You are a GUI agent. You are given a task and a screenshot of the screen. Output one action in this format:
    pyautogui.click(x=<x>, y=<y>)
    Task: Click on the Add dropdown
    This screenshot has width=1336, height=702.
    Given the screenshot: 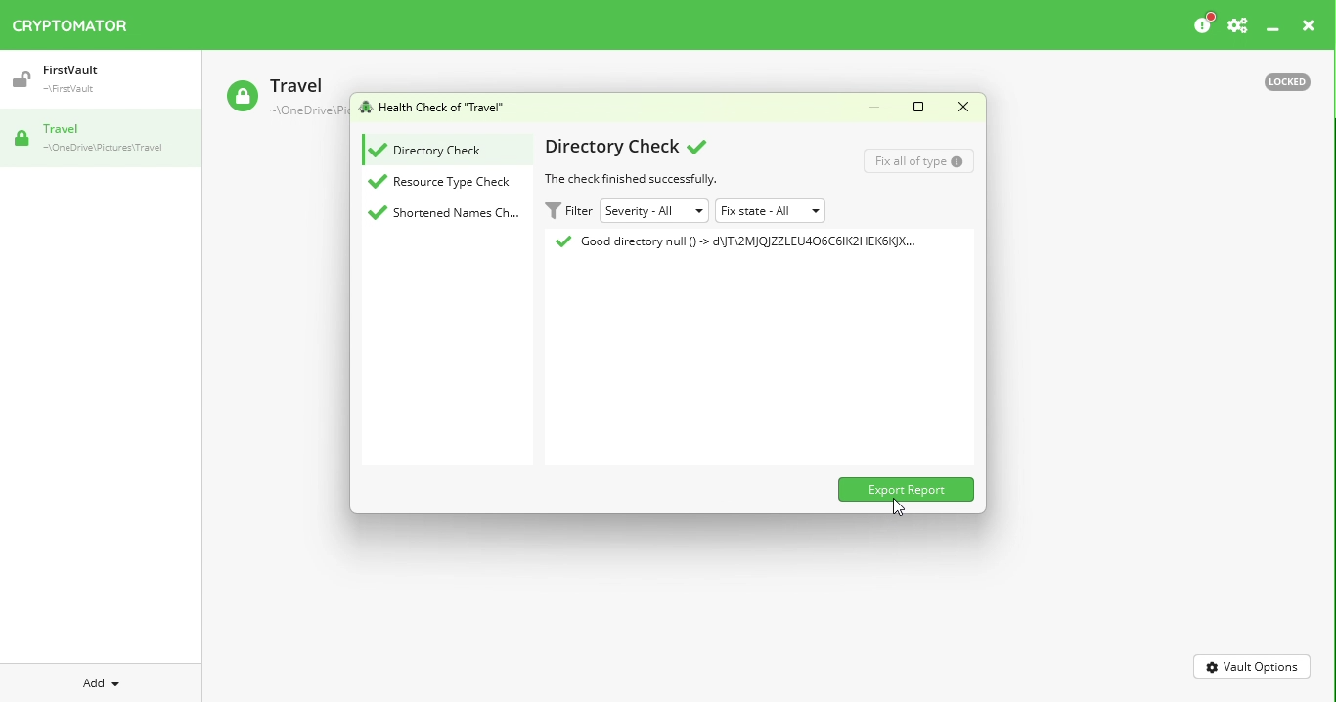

-------

Rewrite the listing above as a JSON list of strings, one string per line, with blank lines omitted. Leave the picture out of the result.

→ **Solution for this problem**:
[
  "You are a GUI agent. You are given a task and a screenshot of the screen. Output one action in this format:",
  "    pyautogui.click(x=<x>, y=<y>)",
  "    Task: Click on the Add dropdown",
  "    This screenshot has width=1336, height=702.",
  "    Given the screenshot: "
]